ブックメーカーが昇格組の勝率を低く見積もり、エリートチームには実力以上に高いオッズを付けるのは珍しいことではありません。このため、ベッターは上記のデータを使ってブックメーカーより優位に立つチャンスが生まれます。
前年を6位以内で終えたチームに対して昇格組が勝利する間接的な確率を、実際のオッズと単純に比較してみましょう。その差にバリューが見出せればベットします。
昇格したチームのパフォーマンスを占うには?
全般的に、上のディビジョンに上がったチームは苦労するものです。3シーズン以上残留できたとしても、毎年6位以内に入るチームと互角に戦えるようになるまでは、数年かかる場合もあります。では、レスターやRBライプツィヒはどうやってこうした傾向を覆したのでしょうか?
バリューを見出すため、前年を6位以内で終えたチームに対して昇格組が勝利する間接的な確率を、実際のオッズと単純に比較してみましょう。
昇格後間もなくエリートチームと戦う場合、チームはリスクを負う必要が出てきます。現代のサッカーでは財力が物を言います。チームが昇格にすべてをつぎ込んで失敗すれば、悲惨な結果が待っているのです。しかし、適切にバランスを取ることができれば、成功への鍵が手に入ります。
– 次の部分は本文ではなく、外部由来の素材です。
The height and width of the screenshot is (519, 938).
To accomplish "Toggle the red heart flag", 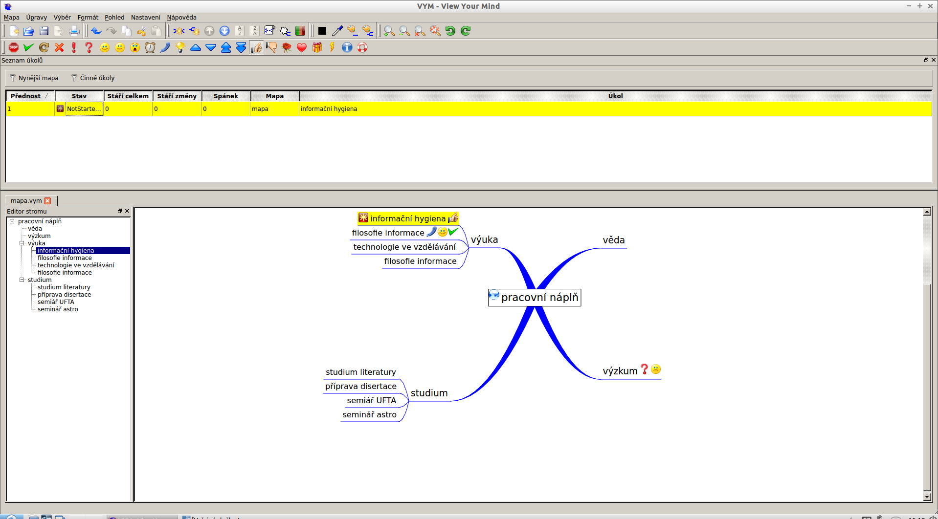I will click(x=302, y=47).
チームが上のリーグに行っても戦える戦力を揃えようと投資しても、いざ昇格できなければ大きすぎる負債を抱えることになるでしょう。あるいは、昇格してから資金を使って戦力補強し、すぐにチームとして機能することを期待するという手もあります。レスターやRBライプツィヒ、エイバルといったチームは、堅実な投資を行い、国内下位リーグから昇格してエリートチームと競い合っています。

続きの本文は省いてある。